During the recent Swarm Hack Week, the Solar Punk team hosted a hackathon where Mirko from Etherna developed a project aimed at addressing the inefficiencies in postage batch consumption in Swarm’s data storage. Currently, storing data in Swarm requires purchasing postage batches with a depth much larger than necessary, leading to significant inefficiencies and increased costs. The project focused on optimizing this process to make the nominal space in postage batches truly usable.

Steps of development

Using Bee.Net, an open-source C# library, he introduced a “compaction level” ranging from 0 to 100. This compaction level controls the effort put into compacting chunks within buckets. At level 0, there is no effect on chunk compaction, while at level 100, the compaction is maximized. The compaction level sets a trigger limit on bucket collisions, prompting the system to mine a better chunk hash when collisions occur. To enhance precision at higher compaction levels, he implemented this using a parabolic function.

Mirko added a custom byte in front of each data chunk’s payload to enable the mining of different chunk hashes, resulting in data chunks containing 4095 bytes of actual information instead of the original 4096 bytes. To interpret these optimized chunks, the reader simply drops the first byte of each data chunk. This approach ensures that the optimization can be executed solely on the client side, though it would be more efficient if handled server-side.

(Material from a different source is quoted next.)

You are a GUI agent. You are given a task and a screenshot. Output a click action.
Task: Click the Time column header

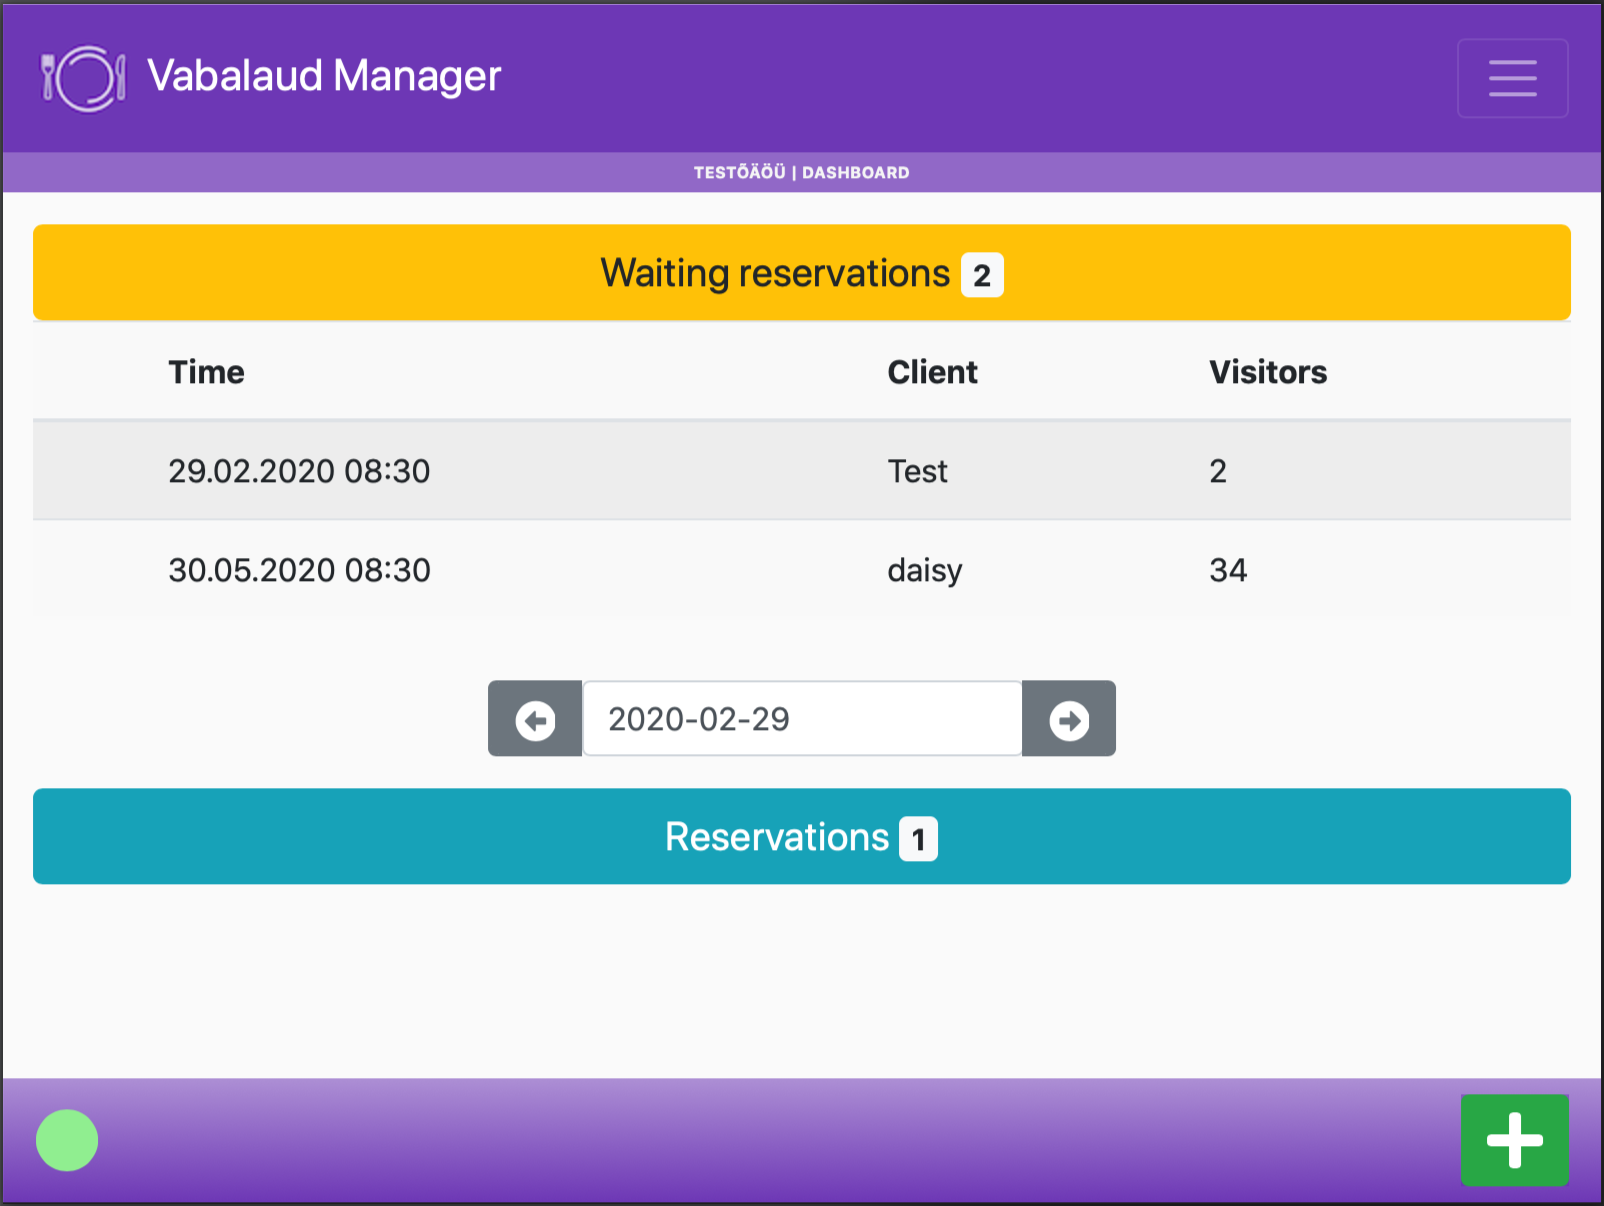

The key advantages of this approach include making nominal space in postage batches usable, reducing postage batch costs, and not requiring additional resources for storing decryption keys. The algorithm works even if not all chunks within the postage batch are optimized, and different files can utilize different compaction settings, enhancing flexibility.

If you would like to take a closer look on the project’s code, you can reach it on the following link: https://github.com/Etherna/bee-net/tree/feature/BNET-99-swarm-hackathon-2024 

Future work

Future work will focus on developing a deterministic method for hash production to enhance consistency, refining the trigger level formula for better performance at lower levels, and investigating solutions for the potential impact of unoptimized chunks on lower depths due to the birthday paradox.

This Swarm Hack Week project has significantly advanced the optimization of Swarm’s storage. By implementing a compaction level and optimizing data chunks, he has made Swarm’s storage more efficient and cost-effective. This collaborative innovation exemplifies the potential for future improvements in decentralized data storage. Stay tuned for more updates as we continue to enhance Swarm’s capabilities!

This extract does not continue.